USA Today, featuring Reefer Madness

This may be the worst mainstream media article in some time.
Rita Rubin vomits a piece in USA TODAY today: CAUTION: Marijuana may not be lesser evil —
‘Gateway drug’ or not, experts say, it’s not a benign path for teens

It’s a big steaming pile of poor journalism, including the standard anecdotal “evidence”

By the time Gardner was a junior, he started skipping high school regularly to smoke pot. “I would always find somebody who wasn’t at school that day and get high with them,” he says. Gardner says he missed 50 days in the first semester of his senior year. His parents discovered his stash of marijuana and sent him to a psychiatrist. His grades plummeted; his college plans evaporated.

or…

Rachel Kinsey says drug addiction runs in her mother’s family, although not in her immediate family. Kinsey, 24, started drinking alcohol at 14 and smoking marijuana at 15 Ö “definitely a predecessor for everything else I used.” She began using Ecstasy and cocaine at 17, then heroin at 18.

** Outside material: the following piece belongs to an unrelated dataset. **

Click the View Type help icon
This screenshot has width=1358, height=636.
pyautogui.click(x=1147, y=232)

But the article headline also promised experts, right?

Adolescents have the greatest rates of marijuana use, and they also have the greatest amount to lose by using marijuana, scientists say.

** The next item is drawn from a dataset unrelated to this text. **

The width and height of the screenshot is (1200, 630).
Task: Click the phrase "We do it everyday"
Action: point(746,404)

Ah, good. Scientists. Here we go…

“Adolescence is about risk-taking, experimentation,” says Yasmin Hurd, professor of psychiatry, pharmacology and biological chemistry at the Mount Sinai School of Medicine in New York who published a rat study last summer that found early exposure to THC, the psychoactive ingredient in marijuana, led to a greater sensitivity to heroin in adulthood.

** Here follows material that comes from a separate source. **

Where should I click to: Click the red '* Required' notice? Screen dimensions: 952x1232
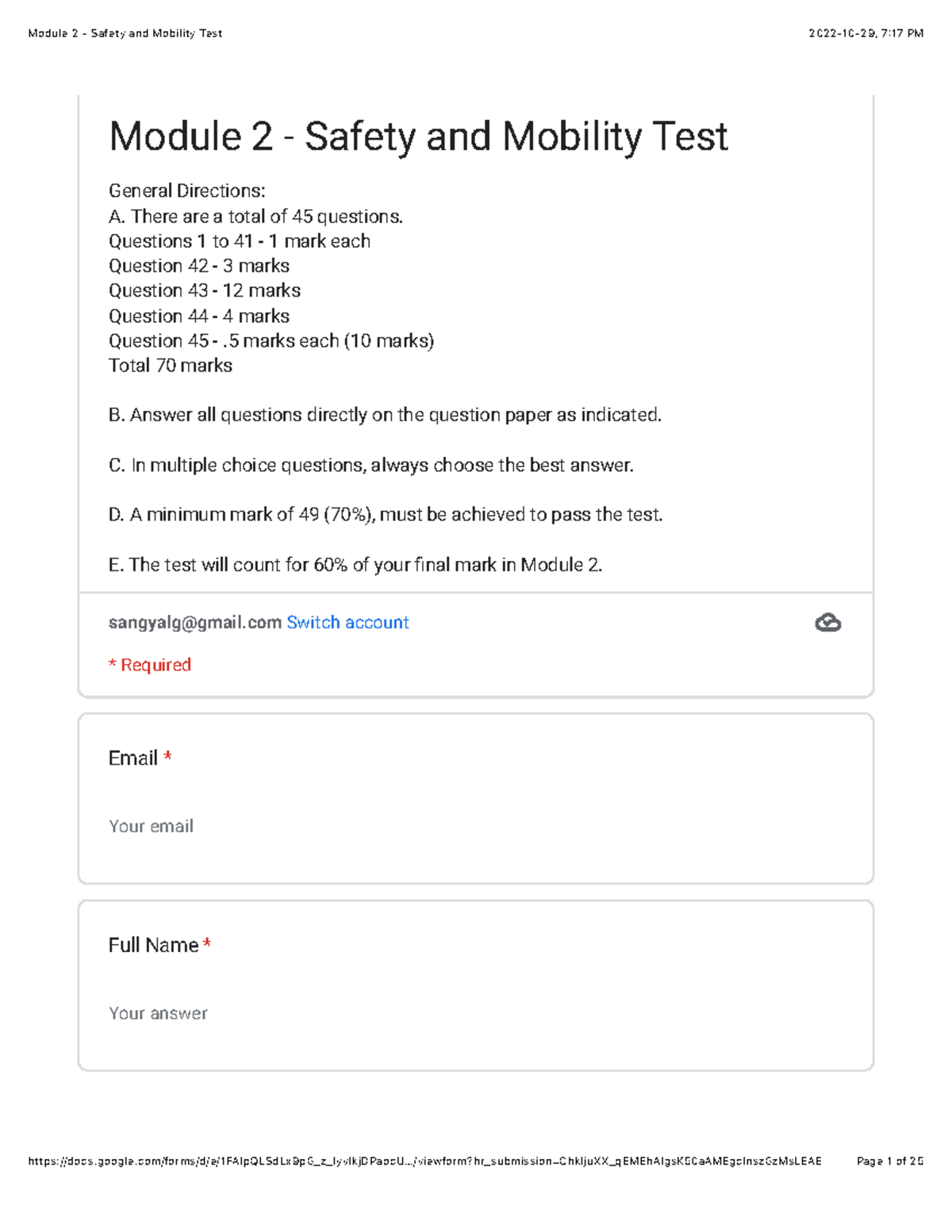150,665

Wait a second. Yasmin Hurd? Rat study? Oh, yeah. That would be this nonsense and as it turns out actually appeared to prove that of those rats who were forced to use heroin, those who hadn’t previously been pre-treated with THC were more likely to become heavily addicted to heroin. (At least to the extent that you can draw any relevant conclusions out of a situation involving THC-pre-treated rats who are due to be decapitated.)
And, of course, the thing we know for certain about the gateway theory:

  1. Over 99% of those who never try marijuana will not become addicted to heroin.
  2. Over 99% of those who do try marijuana will not become addicted to heroin.

Update: Jacob Sullum has a more charitable description of Rita Rubin’s journalism, claiming that she is trying to undermine her paper’s propaganda. I suppose that’s possible, but it looks more to me like a half-assed attempt to show “balance” in a piece that’s clearly written with an anti-marijuana agenda.